The tears in his eyes make me collapse against him. This isn’t what I wanted to happen when I confronted everything, but it’s what needed to happen instead.
We both cry. We cry for the past, for the guilt, for the last few months when everything seems too hard, and we cry for me. I’ve finally stopped trying to hide all the pain, and the dam has broken.
It could be minutes or hours before I calm down enough to pull back and swipe at my face. Ledger does the same and sits in the chair next to me.
“How can I help you with this?” he asks, his voice soft but no less impactful.
“This helped.” I huff out a laugh.
“Good. We waited too long to talk about things, and I’m sorry for that. I didn’t want to push you, and I think in hindsight that was a mistake.”
“I certainly didn’t make it easy for anyone.” I look at him with an eyebrow raised.
“That Hutton stubborn streak is alive and well at least.” He smirks.
“Just ask Roxie; I’m sure she’ll tell you how prevalent it is.” I smile.
He pauses for a second, looking like he’s debating with himself. “She’s good for you.”

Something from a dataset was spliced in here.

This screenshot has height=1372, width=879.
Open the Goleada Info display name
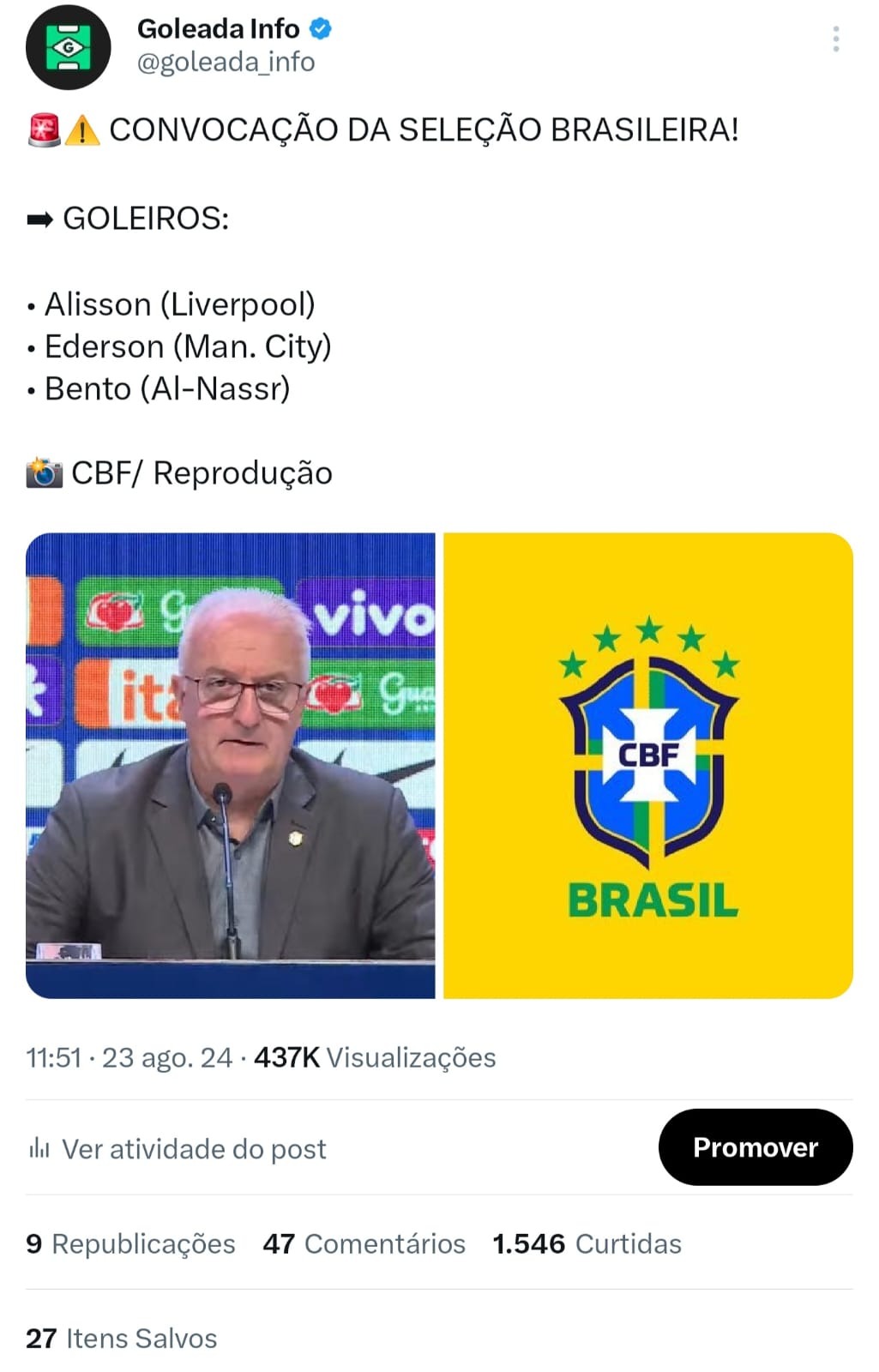click(218, 29)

A simple statement and most likely not meant how I’m taking it.
“More than you know,” I whisper.
“She’s the reason any of this has happened, isn’t she? She’s pushing you, not just physically. ”
“Roxie and Ivy are … so good. ” I can’t find the words to explain how much the two of them have made me re-evaluate things. How they’ve helped me through the hardest time in my life to come out the other side and not drown in the grief of losing myself. That’s not even considering my attraction to her.

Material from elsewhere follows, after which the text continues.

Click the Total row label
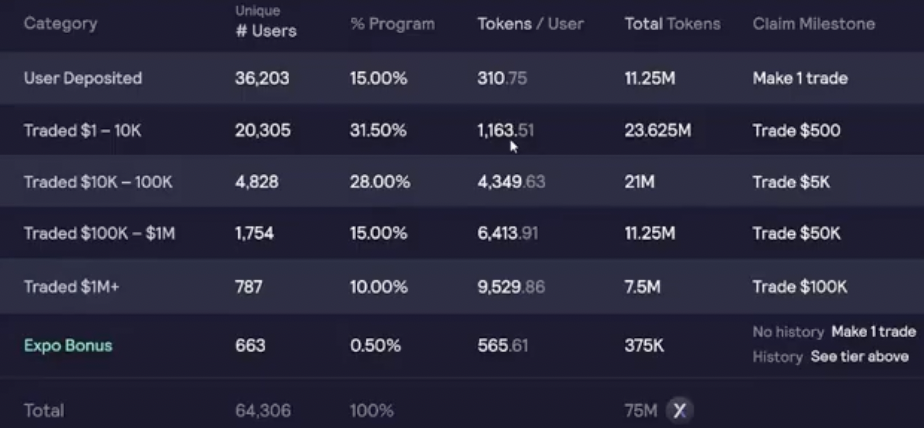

“They are,” he muses. “I’m sorry I didn’t help you figure all of this out more and help you with the guilt. I didn’t know, but that’s not an excuse. You’re my brother, and I should have done everything in my power to help you. I failed you on that, and I’m sorry, Len.” The heartbreak in his voice has me fighting tears again.
“You did help,” I barely get out through my tightening throat.
“No, Roxie helped. I’m going to have to do something big for her,” he says to lighten the mood, but I don’t bite.
“You hired Roxie; don’t discount that.” I don’t want him to have any guilt because of me. Lord knows, I’ve had enough of it for the whole family.
He bows his head. “I’m glad she was able to help when we couldn’t; that’s all I’m saying.”
“Me too. There’s still a lot to work through, but I’m trying.”
“You’re doing a damn fine job, Len. And I’m here for whatever you need, okay? Call me, text me whenever. Any time of day or night, and I’ll be right over. Willow and Rina too.”
“I know. I appreciate it. I just need to face things head-on, I think. The scars…” I trail off.
“It’s hard to see every single day and move past what happened,” he says with understanding. “I can look into something. I don’t know, maybe a plastic surgeon? And see if there is something we can do about them. ”
“I don’t know…” The thought of doing more, potentially having more surgery or different scars, doesn’t exactly appeal to me.
“Just think about it. I can look for options, okay? No decisions need to be made today.”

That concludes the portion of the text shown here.